Dec 19

In Chicago, the police are asking loyal citizens to report anyone seen using a map or binoculars, or taking photographs.

Meanwhile in California, police are stopping drivers who have done nothing wrong in order to compliment their driving and give them $5 gift vouchers.

Both of these seem to me to be misguided. The former is obviously nutty; do they really want the 911 dispatchers bothered by some paranoid who just saw someone take a picture of Chicago’s art deco architecture?
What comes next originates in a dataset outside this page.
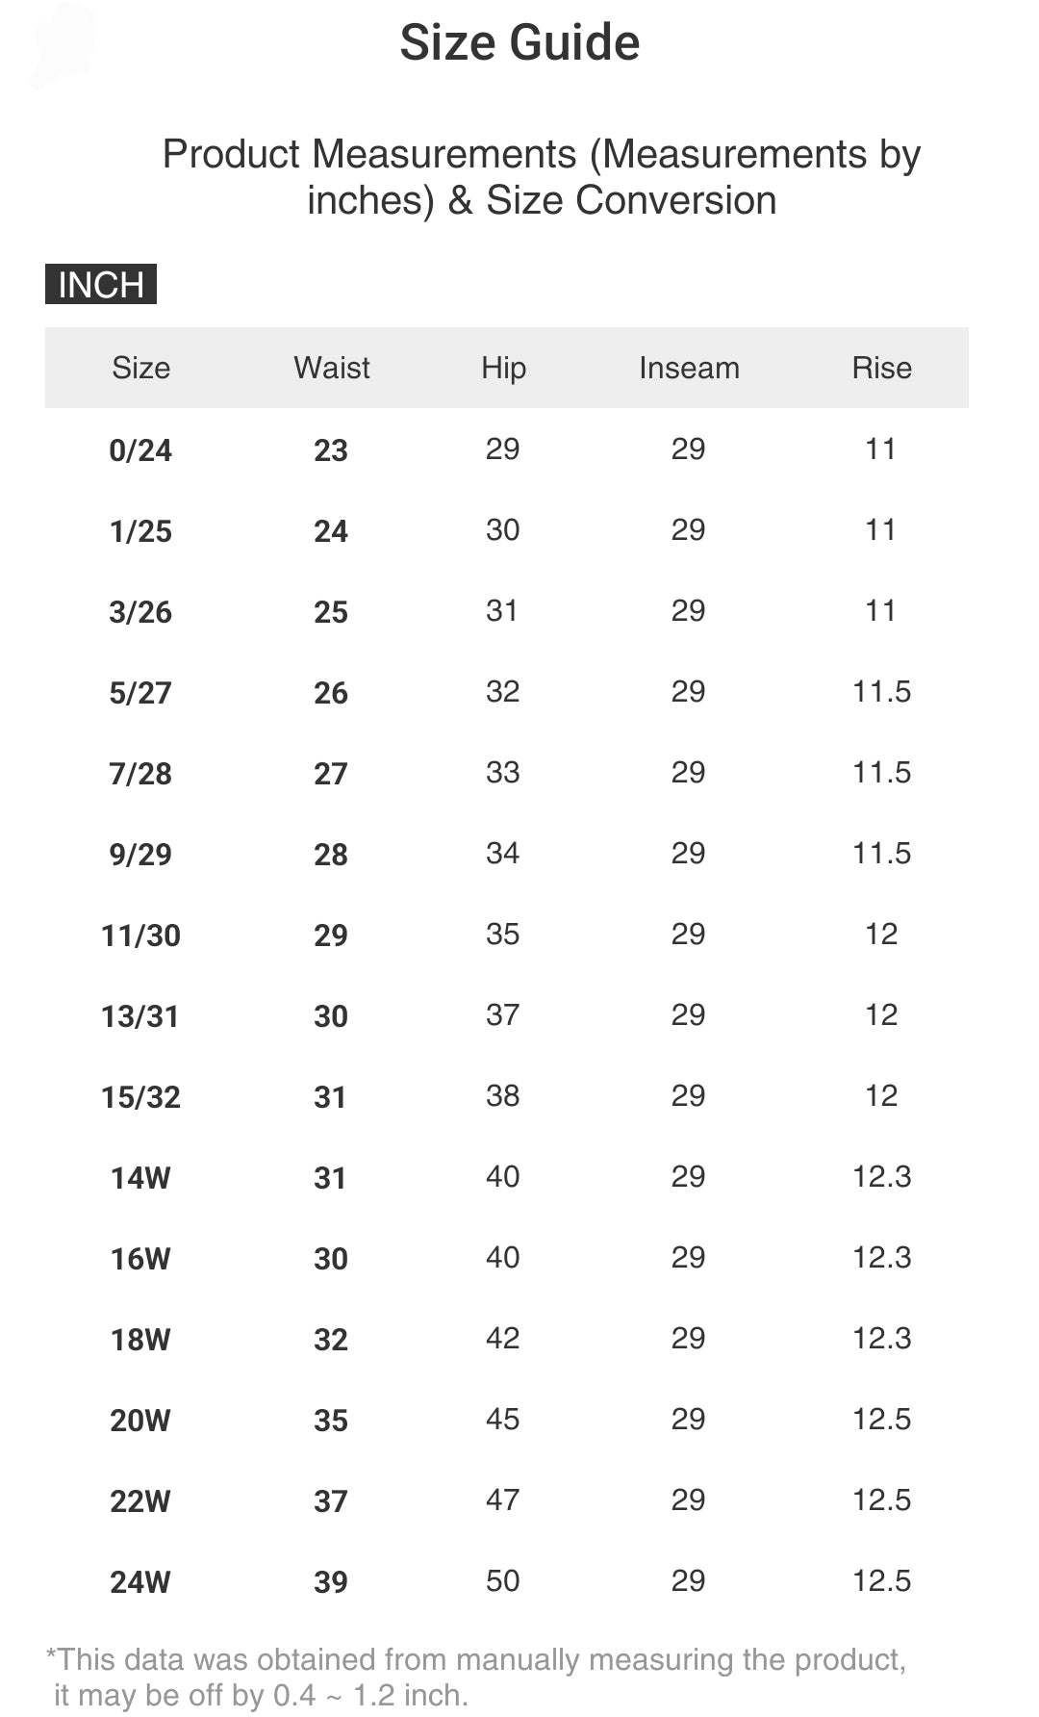
Task: Select the INCH unit tab
Action: tap(101, 285)
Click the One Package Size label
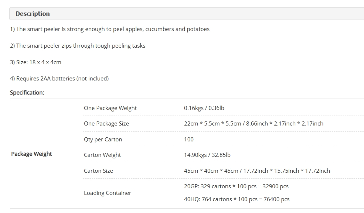 [106, 124]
The latter I can understand the motivation behind, but I can’t help wondering how many recipients will feel that the gift voucher is worth  the stress and/or anger of being pulled over. And for a US cop, any time you stop a vehicle, you’re risking your life; I can imagine them stopping a good driver who happens to have a car full of drugs, and having him freak out and start shooting.

Dec 19

Nice to see that the developers of Perl are still solving the important problems:

say() is a new built-in, only available when use feature 'say' is in effect, that is similar to print(), but that implicitly appends a newline to the printed string.

A new prototype character has been added. _ is equivalent to $ but defaults to $_ if the corresponding argument isn’t supplied.

perldelta for 5.10

This is exactly the kind of stuff that made me give up on Perl. And mro is a pretty horrible new feature too.